* What you will do *
From the data below, please reproduce exactly everything from the line that contains "Task: Click the back arrow in settings" down to the line that contains "Task: Fold the transforms block at line 7", with both ends included.

* Data for this task *
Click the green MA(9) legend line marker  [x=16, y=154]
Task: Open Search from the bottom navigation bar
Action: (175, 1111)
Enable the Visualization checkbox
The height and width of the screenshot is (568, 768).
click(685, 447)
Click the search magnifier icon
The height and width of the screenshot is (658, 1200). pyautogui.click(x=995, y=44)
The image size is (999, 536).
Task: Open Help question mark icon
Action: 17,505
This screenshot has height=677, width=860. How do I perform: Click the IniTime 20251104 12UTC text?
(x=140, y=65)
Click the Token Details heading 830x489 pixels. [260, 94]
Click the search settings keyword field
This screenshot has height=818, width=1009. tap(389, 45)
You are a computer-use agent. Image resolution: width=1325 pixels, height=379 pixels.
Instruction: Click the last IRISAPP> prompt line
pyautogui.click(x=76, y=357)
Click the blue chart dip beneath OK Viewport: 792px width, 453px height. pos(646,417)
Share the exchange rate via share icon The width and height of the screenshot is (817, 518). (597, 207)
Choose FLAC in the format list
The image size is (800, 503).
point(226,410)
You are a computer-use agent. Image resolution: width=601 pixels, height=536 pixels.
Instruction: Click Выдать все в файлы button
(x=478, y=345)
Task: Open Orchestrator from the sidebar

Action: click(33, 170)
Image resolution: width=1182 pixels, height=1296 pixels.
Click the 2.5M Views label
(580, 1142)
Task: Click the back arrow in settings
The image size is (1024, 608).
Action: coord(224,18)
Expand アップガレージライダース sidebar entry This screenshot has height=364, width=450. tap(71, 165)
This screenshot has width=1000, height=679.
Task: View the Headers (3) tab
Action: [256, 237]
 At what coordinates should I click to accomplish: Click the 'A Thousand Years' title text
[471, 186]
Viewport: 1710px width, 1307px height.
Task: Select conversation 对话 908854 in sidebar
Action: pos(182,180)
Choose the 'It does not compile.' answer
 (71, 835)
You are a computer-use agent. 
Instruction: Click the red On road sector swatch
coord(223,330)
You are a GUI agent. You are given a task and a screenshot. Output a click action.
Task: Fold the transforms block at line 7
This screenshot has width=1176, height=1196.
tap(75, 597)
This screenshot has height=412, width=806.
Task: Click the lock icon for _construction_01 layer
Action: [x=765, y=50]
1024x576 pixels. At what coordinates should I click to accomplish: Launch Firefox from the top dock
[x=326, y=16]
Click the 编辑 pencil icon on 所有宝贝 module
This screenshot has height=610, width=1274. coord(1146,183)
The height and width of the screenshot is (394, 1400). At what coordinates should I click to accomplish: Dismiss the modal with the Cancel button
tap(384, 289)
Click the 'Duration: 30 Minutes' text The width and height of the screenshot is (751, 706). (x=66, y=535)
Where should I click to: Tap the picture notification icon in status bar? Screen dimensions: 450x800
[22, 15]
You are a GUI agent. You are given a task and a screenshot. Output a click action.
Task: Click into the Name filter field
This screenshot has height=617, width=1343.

* Result of the task *
Task: Click the back arrow in settings
The image size is (1024, 608).
Action: coord(224,18)
Expand アップガレージライダース sidebar entry This screenshot has height=364, width=450. tap(71, 165)
This screenshot has width=1000, height=679.
Task: View the Headers (3) tab
Action: [256, 237]
 At what coordinates should I click to accomplish: Click the 'A Thousand Years' title text
[471, 186]
Viewport: 1710px width, 1307px height.
Task: Select conversation 对话 908854 in sidebar
Action: pos(182,180)
Choose the 'It does not compile.' answer
 (71, 835)
You are a computer-use agent. 
Instruction: Click the red On road sector swatch
coord(223,330)
You are a GUI agent. You are given a task and a screenshot. Output a click action.
Task: Fold the transforms block at line 7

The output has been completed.